- _The data_:
——

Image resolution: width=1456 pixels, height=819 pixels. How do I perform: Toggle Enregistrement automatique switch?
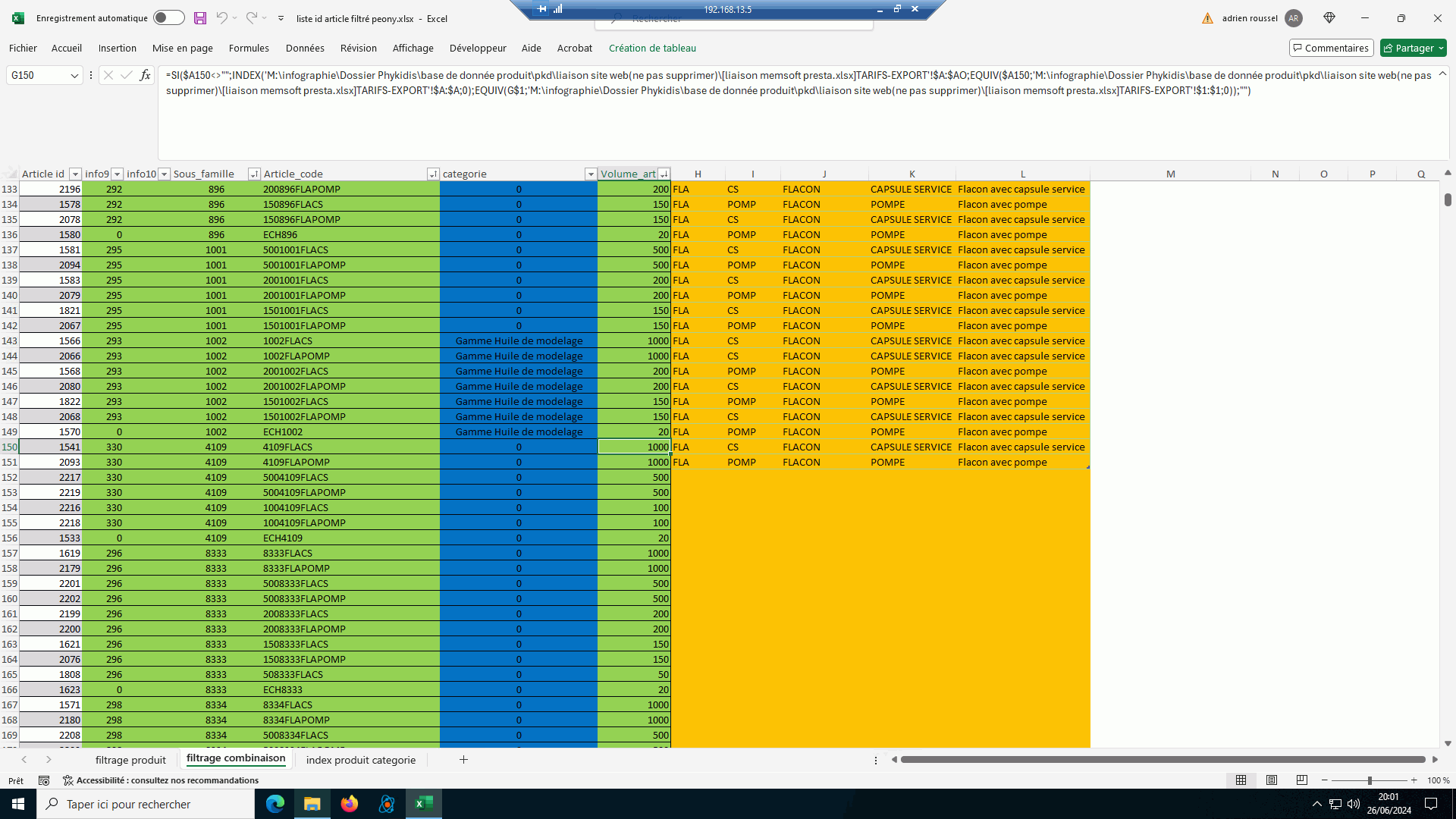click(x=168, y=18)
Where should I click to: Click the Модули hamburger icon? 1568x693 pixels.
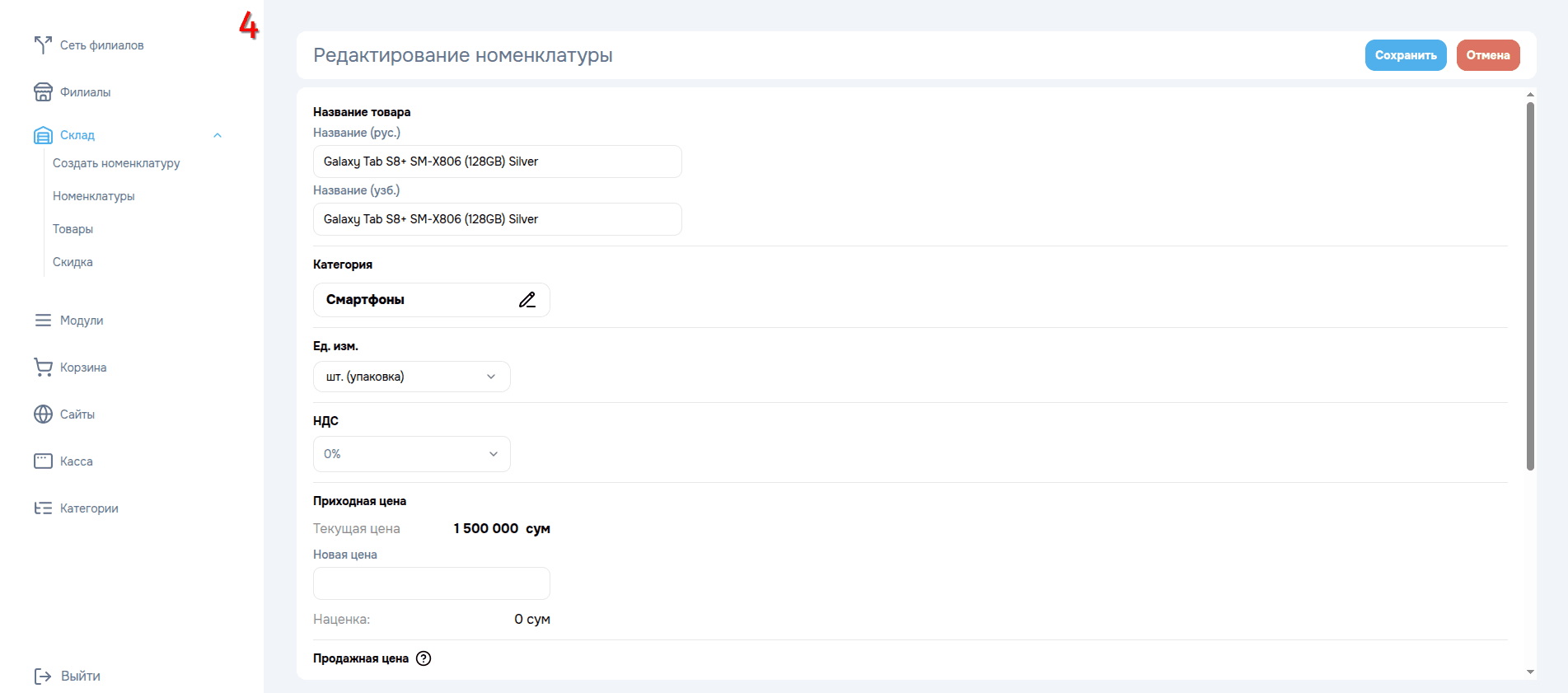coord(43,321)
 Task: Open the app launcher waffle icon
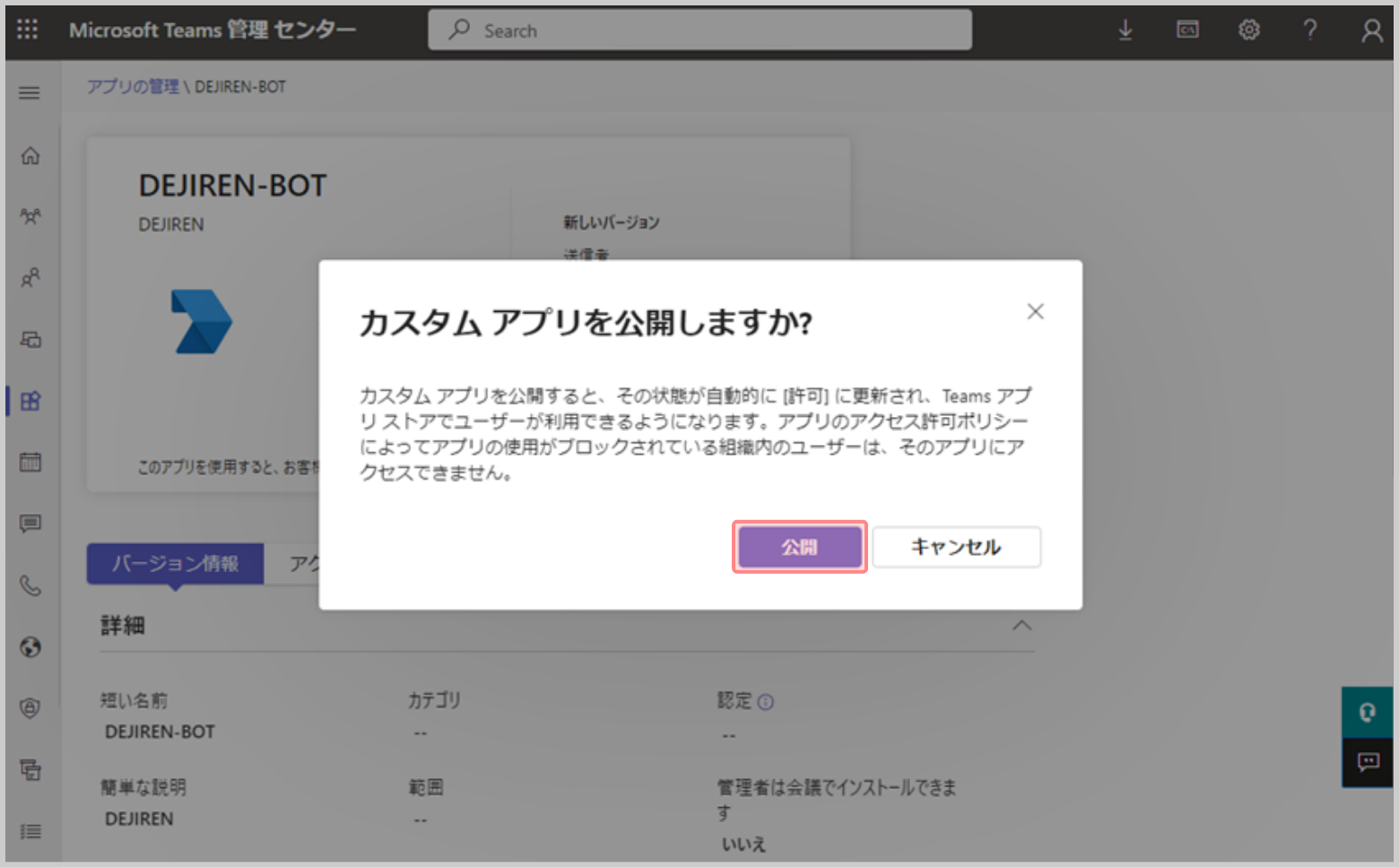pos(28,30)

——

- _Aim of the exercise_: Reproduce every row above word for word, without the pictures.

- _Written answer_:
Image resolution: width=1456 pixels, height=819 pixels. How do I perform: Toggle Enregistrement automatique switch?
click(x=168, y=18)
Where should I click to: Click the Модули hamburger icon? 1568x693 pixels.
coord(43,321)
 Task: Open the app launcher waffle icon
pos(28,30)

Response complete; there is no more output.